Клиническая симптоматика врожденной дисфункции коры надпочечников. Заболевание сопровождается дефицитом глюко- и минералокортикоидов на фоне избытка андрогенов. Основными клиническими формами заболевания являются простая (вирильная), сольтеряющая и атипичная. В период новорожденности наиболее часто развивается синдром «потери соли» на фоне гермафродитного строения гениталий у девочек и в большинстве случаев нормального строения наружных половых органов у мальчиков. Гормональная недостаточность проявляется срыгиваниями, рвотой, частым жидким стулом, потерей массы тела, мышечной гипотонией, эксикозом, снижением артериального давления, малым сердечным выбросом. Вероятно развитие кардиомиопатии в виде симметричной гипертрофии миокарда.

Диагностика врожденной дисфункции коры надпочечников. Диагностическим критерием недостаточности 21-ОН является повышение базального уровня 17-ОНР (надпочечникового стероида, накапливающегося из-за имеющегося энзимного блока) более 4 нг/мл. Используются также иммуногенетические и молекулярно-генетические методы выявления мутантных генов. Лабораторная оценка уровня 17-ОНР может использоваться для проведения скрининга новорожденных.
Эхокардиография выявляет симметричную гипертрофию миокарда; возможны нарушения систолической и диастолической функций желудочков.

Лабораторные данные указывают на гипонатриемию, гиперкалиемию, гипохлоремию, декомпенсированный метаболический ацидоз. Имеет место повышенная экскреция нейтральных 17-кетостероидов с мочой.

Для правильного определения пола ребенка в план обследования необходимо также включать цитогенетическое исследование и ультразвуковое исследование внутренних гениталий.

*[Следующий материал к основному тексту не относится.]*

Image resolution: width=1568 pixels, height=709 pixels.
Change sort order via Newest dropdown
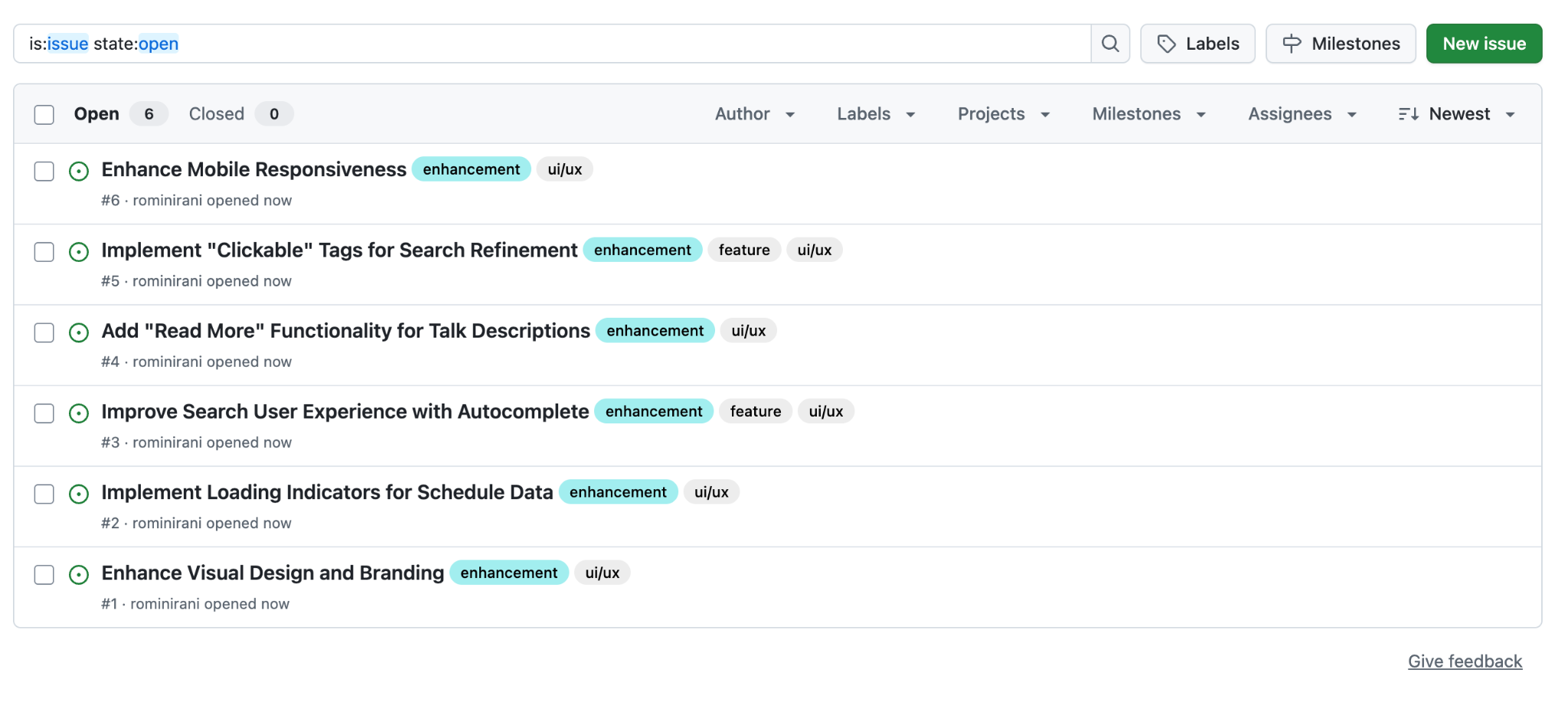tap(1457, 114)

Лечение врожденной дисфункции коры надпочечников.Комплексная терапия врожденной дисфункции коры надпочечников проводится эндокринологом и кардиологом. С целью супрессии синтеза андрогенов назначают глюкокортикоиды 2 раза в день: гидрокортизон 15—20 мг/м2, преднизолон 4-5 мг/м2, дексаметазон 0,5-0,75 мг/м2. По мере стабилизации состояния возможен перевод ребенка с парентерального приема гидрокортизона на пероральный (кортеф). Критерием адекватности терапии глюкокортикоидами является отсутствие симптомов глюкокортикоидной недостаточности и уровень 17-ОНР ниже 2 нг/мл.

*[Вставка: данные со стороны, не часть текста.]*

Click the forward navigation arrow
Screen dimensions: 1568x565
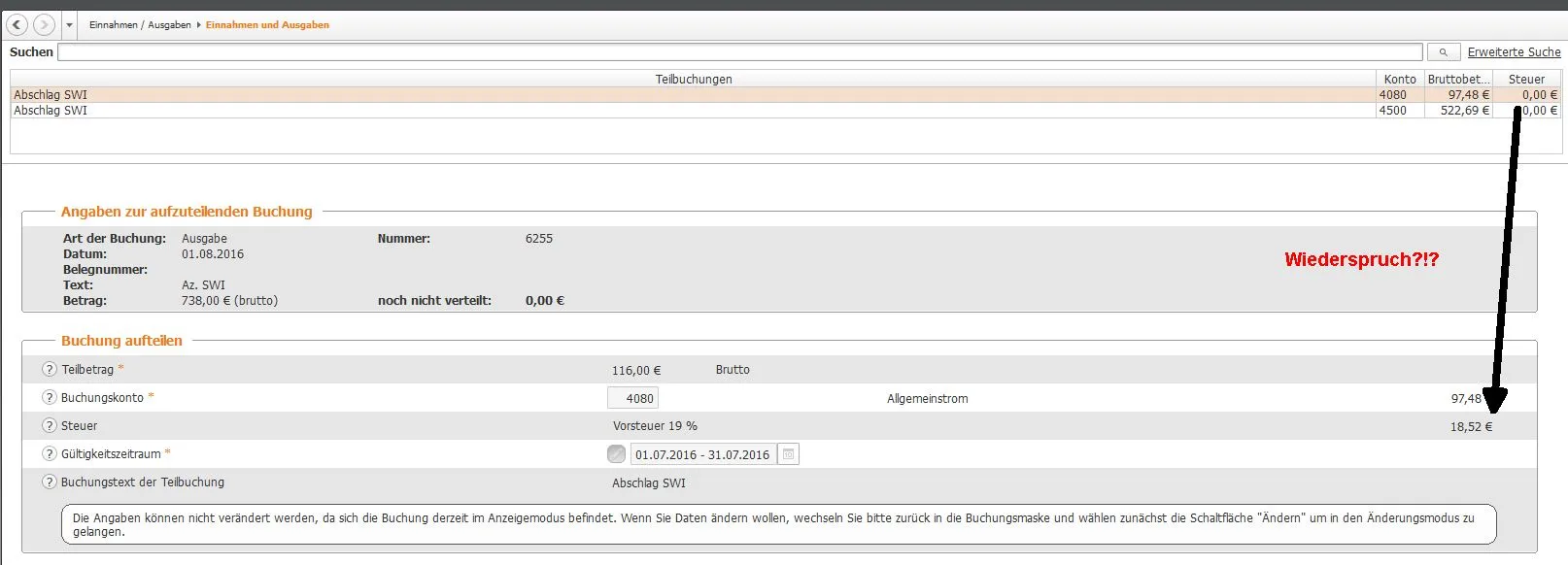click(x=44, y=25)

При сольтеряющей форме терапия глюкокортикоидами дополняется минералокортикоидами. В настоящее время основным является пероральный препарат флюдрокортизон (кортинефф), доза которого устанавливается строго индивидуально. Критериями адекватности терапии являются отсутствие клинических симптомов минералокортико-идной недостаточности, а также нормальные показатели артериального давления, ренина плазмы и электролитов крови. При необходимости проводят симптоматическую терапию артериальной гипертензии диуретиками (фуросемид, триампур). Калийсберегающие диуретики (верошпирон), а также ИАПФ противопоказаны.
В острый период заболевания используют также инфузионную терапию для коррекции водного и электролитного баланса.

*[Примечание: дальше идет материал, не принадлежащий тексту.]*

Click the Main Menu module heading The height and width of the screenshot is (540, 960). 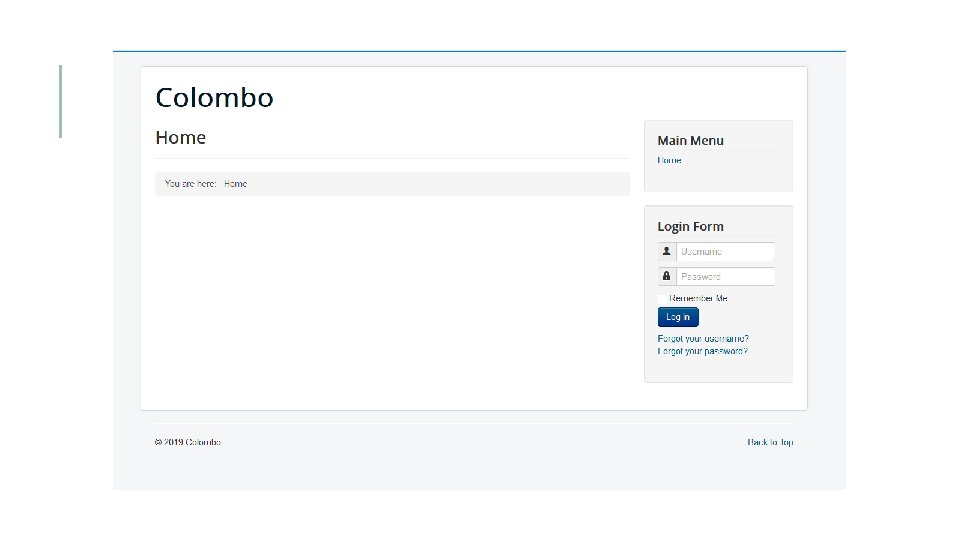pos(691,140)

В процессе лечения необходим систематический контроль артериального давления, показателей натрия и калия в сыворотке крови, ЭКГ и ЭхоКГ (контроль за толщиной миокарда, его систолической и диастолическои функцией, степенью обструкции выводных отделов желудочков). В большинстве случаев на фоне адекватно подобранной терапии основного заболевания наблюдается замедление и постепенный регресс изменений со стороны сердечно-сосудистой системы.

Феминизирующая пластика наружных гениталий у девочек должна быть произведена не позднее двухлетнего возраста.